Todo su cuerpo está apoyado contra la puerta de cristal, con una mano sujetando el picaporte con tanta fuerza que tiene los nudillos blancos y la otra sobre el cristal por encima de su cabeza. Pedro me observa tenso, como el pura sangre que tienen encerrado entre vallas de madera cuando él sólo quiere correr. Sus ojos verdes están hambrientos, ansiosos. 


Ni siquiera el haber llegado al orgasmo hace unos escasos minutos me hace inmune a esa mirada y todo mi cuerpo se enciende, se excita y lo desea como si llevara años sin dejar que me tocara. Sin embargo, tengo muy claro que ahora no puedo ceder a la tentación, aunque me muera de ganas.


Me incorporo y me bajo de la mesa rezando porque mis piernas me mantengan. Me arreglo la falda y me meto un mechón de pelo tras la oreja antes de empezar a caminar.


Pedro sólo se aparta del cristal cuando agarro el pomo y alzo la otra mano para girar el pestillo. Nuestras miradas se encuentran al instante. El corazón me late con fuerza.


—Elisa me está esperando —balbuceo al pasar junto a él y, haciendo un esfuerzo titánico, sigo camino de los ascensores.
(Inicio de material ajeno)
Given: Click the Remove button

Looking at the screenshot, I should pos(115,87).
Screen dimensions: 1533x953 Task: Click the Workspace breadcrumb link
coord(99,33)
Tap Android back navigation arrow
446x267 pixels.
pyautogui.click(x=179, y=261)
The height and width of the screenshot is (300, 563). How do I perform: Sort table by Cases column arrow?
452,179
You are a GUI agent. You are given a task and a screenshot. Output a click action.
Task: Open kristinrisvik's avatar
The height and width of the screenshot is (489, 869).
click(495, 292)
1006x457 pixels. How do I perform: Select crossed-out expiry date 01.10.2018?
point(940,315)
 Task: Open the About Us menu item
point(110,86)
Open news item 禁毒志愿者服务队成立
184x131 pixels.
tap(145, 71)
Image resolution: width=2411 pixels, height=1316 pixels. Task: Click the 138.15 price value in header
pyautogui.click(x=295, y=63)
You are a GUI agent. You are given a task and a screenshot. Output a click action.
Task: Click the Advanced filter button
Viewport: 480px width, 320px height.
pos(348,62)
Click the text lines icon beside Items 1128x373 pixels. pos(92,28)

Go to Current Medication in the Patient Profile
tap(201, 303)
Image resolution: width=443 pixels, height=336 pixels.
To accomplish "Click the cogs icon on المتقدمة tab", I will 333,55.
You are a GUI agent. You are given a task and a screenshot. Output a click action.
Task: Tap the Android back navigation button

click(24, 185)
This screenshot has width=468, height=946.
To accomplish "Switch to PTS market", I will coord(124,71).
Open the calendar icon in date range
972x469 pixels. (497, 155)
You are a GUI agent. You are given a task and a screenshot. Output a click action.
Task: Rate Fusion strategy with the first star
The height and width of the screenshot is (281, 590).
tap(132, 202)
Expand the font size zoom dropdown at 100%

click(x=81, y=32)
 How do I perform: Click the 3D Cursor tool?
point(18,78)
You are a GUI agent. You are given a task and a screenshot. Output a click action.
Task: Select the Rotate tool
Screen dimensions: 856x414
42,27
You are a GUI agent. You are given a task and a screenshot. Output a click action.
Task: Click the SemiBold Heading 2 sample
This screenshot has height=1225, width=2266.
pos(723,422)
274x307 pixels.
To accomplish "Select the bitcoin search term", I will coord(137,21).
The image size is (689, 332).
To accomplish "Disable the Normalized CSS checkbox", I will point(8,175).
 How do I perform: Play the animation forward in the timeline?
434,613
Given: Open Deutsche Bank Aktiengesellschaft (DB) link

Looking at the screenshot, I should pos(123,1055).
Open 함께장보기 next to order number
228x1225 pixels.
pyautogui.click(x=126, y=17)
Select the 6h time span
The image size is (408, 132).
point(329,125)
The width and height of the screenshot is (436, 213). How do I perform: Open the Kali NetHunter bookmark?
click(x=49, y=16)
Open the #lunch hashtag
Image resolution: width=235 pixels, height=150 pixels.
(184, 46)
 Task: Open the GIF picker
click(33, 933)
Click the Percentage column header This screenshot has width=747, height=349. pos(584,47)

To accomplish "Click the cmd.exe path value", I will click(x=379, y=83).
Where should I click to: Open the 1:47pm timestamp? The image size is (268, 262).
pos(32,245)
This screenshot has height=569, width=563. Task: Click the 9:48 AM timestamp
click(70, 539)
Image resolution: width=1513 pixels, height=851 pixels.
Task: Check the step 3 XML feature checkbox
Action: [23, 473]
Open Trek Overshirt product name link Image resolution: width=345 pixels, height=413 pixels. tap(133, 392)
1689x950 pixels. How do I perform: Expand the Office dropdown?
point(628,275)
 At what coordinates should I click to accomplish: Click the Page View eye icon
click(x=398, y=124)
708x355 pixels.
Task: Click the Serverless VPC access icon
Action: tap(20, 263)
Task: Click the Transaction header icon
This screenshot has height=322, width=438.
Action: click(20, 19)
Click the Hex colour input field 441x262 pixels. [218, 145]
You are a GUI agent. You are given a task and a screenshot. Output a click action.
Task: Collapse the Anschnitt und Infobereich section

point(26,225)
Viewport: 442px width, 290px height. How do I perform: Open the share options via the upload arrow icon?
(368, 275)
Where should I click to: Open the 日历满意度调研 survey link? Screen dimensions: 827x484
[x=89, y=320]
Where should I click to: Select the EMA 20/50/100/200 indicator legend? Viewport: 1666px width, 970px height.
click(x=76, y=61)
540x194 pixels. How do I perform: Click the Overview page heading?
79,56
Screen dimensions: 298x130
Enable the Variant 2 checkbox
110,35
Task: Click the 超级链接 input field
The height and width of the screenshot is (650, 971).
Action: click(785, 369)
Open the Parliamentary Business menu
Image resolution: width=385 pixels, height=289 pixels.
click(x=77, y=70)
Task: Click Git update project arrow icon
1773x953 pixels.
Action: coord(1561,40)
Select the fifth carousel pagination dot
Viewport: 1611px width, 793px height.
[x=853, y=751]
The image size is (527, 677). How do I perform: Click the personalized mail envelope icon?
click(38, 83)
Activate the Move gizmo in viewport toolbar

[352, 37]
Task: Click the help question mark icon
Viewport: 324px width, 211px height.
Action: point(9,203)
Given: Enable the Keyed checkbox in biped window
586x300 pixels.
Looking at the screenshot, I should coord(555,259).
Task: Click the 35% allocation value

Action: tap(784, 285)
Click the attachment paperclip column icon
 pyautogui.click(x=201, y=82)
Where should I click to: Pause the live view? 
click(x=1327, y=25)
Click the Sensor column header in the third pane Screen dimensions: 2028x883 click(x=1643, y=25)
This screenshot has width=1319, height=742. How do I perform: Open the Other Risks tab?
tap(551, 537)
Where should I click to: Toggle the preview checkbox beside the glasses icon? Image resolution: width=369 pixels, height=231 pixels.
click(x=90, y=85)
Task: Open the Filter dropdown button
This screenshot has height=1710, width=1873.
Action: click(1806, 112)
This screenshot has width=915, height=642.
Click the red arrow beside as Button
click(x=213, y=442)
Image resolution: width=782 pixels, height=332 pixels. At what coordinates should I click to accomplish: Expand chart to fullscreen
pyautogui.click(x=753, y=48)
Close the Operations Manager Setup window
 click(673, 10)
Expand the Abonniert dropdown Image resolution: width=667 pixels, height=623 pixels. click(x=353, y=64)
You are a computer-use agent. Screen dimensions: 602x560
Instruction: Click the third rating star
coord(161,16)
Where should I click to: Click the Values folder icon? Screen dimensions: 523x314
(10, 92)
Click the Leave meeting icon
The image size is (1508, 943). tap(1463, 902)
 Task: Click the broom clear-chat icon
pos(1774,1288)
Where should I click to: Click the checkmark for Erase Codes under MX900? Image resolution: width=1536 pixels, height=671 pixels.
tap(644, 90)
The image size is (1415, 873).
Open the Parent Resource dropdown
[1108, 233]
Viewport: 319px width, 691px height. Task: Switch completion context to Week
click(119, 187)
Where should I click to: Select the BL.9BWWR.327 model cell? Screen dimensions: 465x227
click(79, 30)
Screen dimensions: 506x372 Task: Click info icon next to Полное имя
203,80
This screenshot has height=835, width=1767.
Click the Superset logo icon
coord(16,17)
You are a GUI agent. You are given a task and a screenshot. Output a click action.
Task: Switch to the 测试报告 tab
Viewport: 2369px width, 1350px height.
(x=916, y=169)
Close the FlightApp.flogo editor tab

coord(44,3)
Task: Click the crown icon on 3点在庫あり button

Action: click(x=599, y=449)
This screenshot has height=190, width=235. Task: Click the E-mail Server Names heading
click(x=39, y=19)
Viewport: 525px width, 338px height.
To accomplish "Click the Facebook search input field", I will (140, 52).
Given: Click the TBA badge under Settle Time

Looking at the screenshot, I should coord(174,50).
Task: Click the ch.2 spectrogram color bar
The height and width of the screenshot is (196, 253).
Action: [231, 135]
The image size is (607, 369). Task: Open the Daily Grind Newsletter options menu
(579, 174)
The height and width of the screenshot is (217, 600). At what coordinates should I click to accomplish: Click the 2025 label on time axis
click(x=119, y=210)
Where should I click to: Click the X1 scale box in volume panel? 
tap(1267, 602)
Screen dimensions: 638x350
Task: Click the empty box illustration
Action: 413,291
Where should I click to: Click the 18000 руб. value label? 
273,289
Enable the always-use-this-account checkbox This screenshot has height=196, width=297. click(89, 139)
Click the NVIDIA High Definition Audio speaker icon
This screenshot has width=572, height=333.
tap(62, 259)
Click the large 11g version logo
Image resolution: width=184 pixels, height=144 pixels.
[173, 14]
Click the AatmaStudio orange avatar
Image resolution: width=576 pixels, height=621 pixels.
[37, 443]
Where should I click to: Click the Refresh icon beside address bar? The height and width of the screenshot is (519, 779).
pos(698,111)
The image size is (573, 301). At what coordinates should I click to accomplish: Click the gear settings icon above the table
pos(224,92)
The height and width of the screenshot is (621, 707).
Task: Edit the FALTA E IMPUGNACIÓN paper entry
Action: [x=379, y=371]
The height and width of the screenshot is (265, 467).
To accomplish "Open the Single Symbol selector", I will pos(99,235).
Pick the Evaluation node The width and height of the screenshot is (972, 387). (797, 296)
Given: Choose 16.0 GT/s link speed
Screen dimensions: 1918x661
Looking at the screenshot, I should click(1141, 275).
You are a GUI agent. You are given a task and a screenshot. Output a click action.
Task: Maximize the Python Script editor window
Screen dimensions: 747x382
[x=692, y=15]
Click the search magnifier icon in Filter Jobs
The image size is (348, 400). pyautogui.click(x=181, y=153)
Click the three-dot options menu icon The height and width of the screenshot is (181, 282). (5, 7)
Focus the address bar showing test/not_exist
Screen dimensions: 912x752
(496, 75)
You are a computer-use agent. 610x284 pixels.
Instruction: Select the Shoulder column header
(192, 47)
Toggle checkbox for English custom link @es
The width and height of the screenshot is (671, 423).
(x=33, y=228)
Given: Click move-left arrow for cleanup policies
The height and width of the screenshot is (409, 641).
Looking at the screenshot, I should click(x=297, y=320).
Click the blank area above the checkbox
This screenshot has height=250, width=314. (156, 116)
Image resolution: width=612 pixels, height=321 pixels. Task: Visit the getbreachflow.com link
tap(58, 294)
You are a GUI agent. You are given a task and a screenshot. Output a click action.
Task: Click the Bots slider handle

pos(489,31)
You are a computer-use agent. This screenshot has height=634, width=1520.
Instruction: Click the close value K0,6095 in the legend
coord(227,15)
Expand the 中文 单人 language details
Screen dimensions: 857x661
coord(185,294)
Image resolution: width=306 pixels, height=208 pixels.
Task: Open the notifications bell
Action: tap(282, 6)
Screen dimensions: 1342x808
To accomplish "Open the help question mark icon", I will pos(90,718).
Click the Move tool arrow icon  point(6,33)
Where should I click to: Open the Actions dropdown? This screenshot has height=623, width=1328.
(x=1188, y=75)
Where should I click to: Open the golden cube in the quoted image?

De reojo puede ver cómo su expresión cambia y todo el deseo se estremezca con un cristalino enfado.


Mi cuerpo me grita estúpida de cien maneras diferentes y lucha para que vuelva con él, para que le deje hacerme, o incluso le suplique por hacerme, todo lo que quiera. Sin embargo, estoy muy cerca de ganar esta batalla y no voy a claudicar ahora.


Salgo de sus oficinas sin volver a mirarlo, la tentación es demasiado grande, y al fin me monto en el ascensor. Por un momento me preocupa que la dicha postorgásmica y toda la intensidad del momento me estén nublando el juicio y llevando de cabeza a un lío tremendo, pero la idea de haberle hecho probar un poco de su propia medicina sienta demasiado bien como para fijarme en otros detalles.


Me despido de Elisa tratando de aparentar una normalidad que no siento y prácticamente corro hasta la parada de metro de la Séptima.


Al cerrar la puerta de mi apartamento, me apoyo contra ella y respiro hondo. ¿Qué he hecho? Esa oficina tiene las paredes de cristal, ¡podría haberme visto cualquiera! Me llevo la palma de la mano a la frente por mi falta de juicio y cabeceo. 


No puedo dejar que la situación se descontrole de esta manera. Sin embargo, una parte de mí está feliz. Me he comportado como una chica de veintiún años y todo gracias a Pedro. Él consigue que deje de pensar, que simplemente sienta.


Me paso lo que queda de día revisando informes y me voy pronto a la cama. El día ha sido más que intenso.